Amtrak platform work resumes in Stanwood

STANWOOD — The Amtrak platform project is back on track.

After a minor delay this spring, construction on the project is under way again, said Kirk Fredrickson, project manager with the state Department of Transportation.

“We had a delay when we encountered a small area of lead-contaminated soil where the platform will be,” Fredrickson said. “The rail line has been there for over 100 years, so it could have been there for a long time.”

Because of the time it took to follow state regulations to remove the soil, the project completion date was moved from late September to November, he said.

Amtrak service is scheduled to begin as soon as the passenger platform is done.

The concrete footings for the platform have been poured, and Interwest Construction crews from Burlington are now building the storm-water detention pond at the north end of the station site, Fredrickson said.

The project began in April, four years after the state Legislature provided the money for the $5 million train station platform. Design problems and negotiations with Burlington Northern Santa Fe accounted for much of the delay.

When completed this fall, the passenger platform will allow Amtrak Cascades trains to stop in Stanwood several times a day. Passengers can buy their tickets online or over the phone and board the train with their reservation information in hand.

In addition, a second daily Amtrak train is set to run between Seattle and Vancouver, B.C., through the 2010 Winter Olympics.

The transportation department announced last week that the Canadian government approved the second train as a pilot project that will be evaluated after the February games to determine if it will continue.

Amtrak Cascades trains connect Eugene, Ore.; Portland, Ore.; Seattle and Vancouver, B.C., including stops in Edmonds and Everett. The run, which began in 1999, is operated by Amtrak in partnership with the Washington and Oregon transportation departments.

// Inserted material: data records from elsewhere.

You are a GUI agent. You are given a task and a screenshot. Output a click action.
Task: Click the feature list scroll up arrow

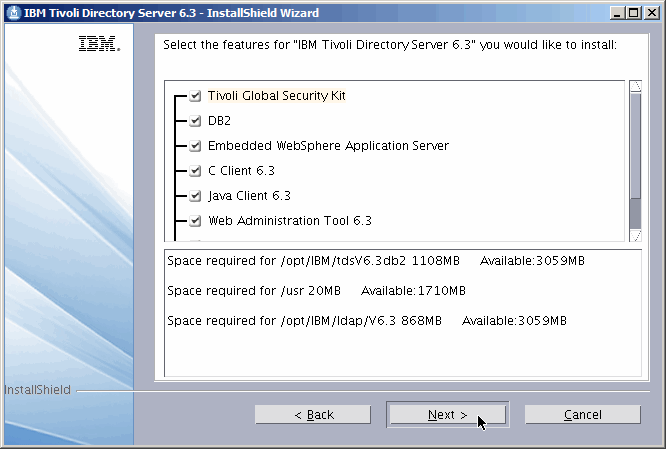pyautogui.click(x=635, y=87)
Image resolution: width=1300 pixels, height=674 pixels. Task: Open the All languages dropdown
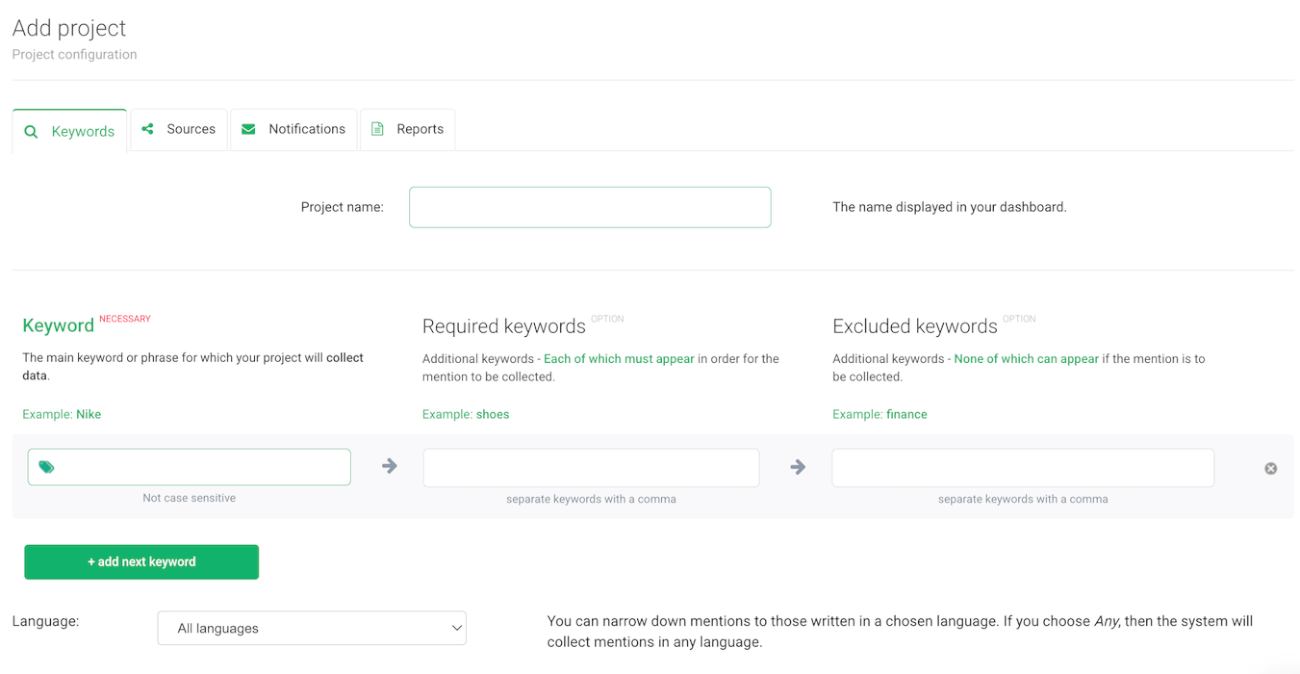pos(311,628)
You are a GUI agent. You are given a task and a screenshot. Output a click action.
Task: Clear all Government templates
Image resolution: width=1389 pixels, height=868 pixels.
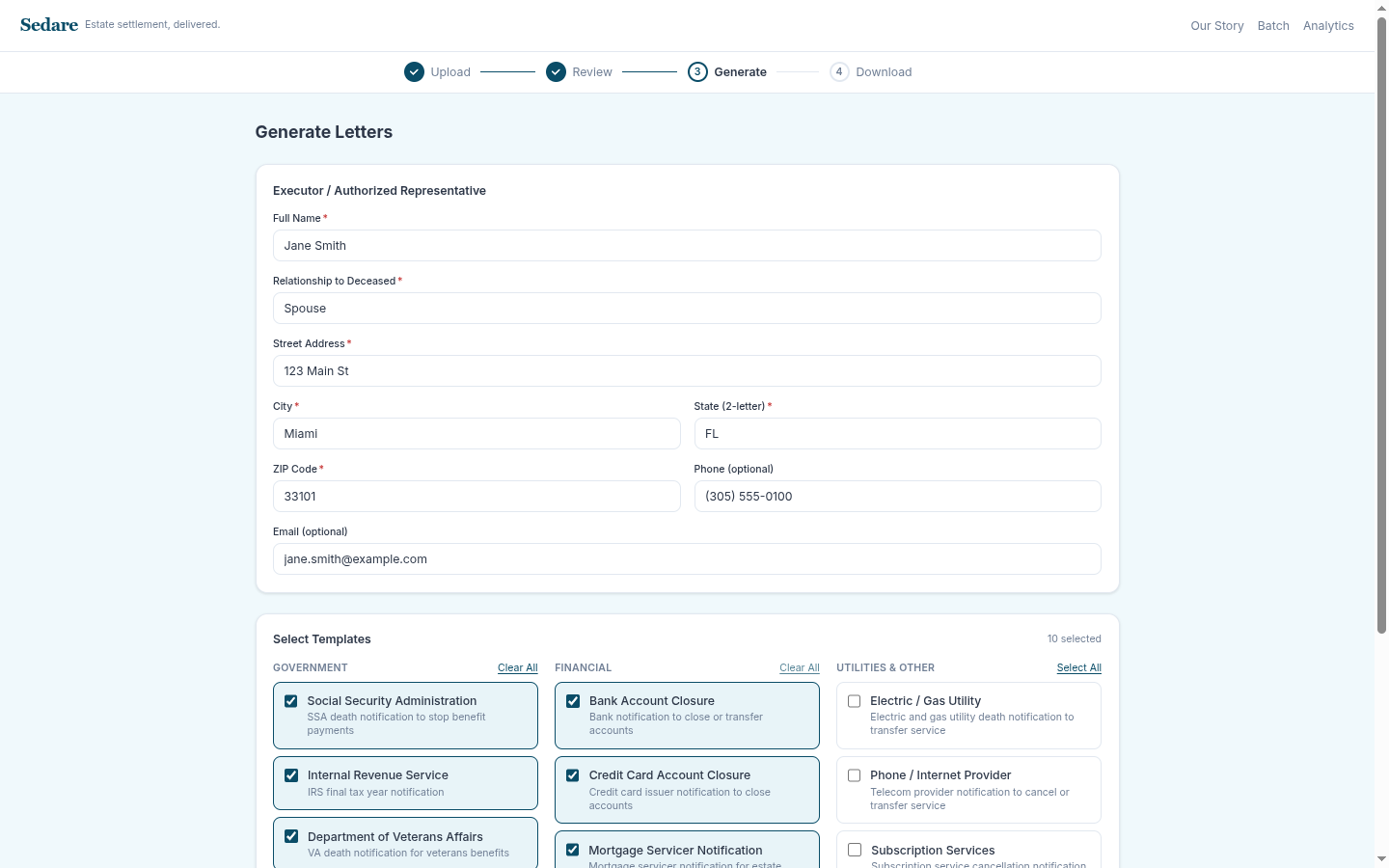pos(517,667)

The 600-foot-long train passenger platform will include covered ramps, railings, shelters and seating, with lighting and landscaping.

If construction of the platform is completed under budget, any money left over could go to construction of a small restroom nearby.

Island Transit and Community Transit buses also could use the passenger station. In addition, constructing a rail stop in Stanwood now is the first step toward future intercity commuter rail service, Fredrickson said.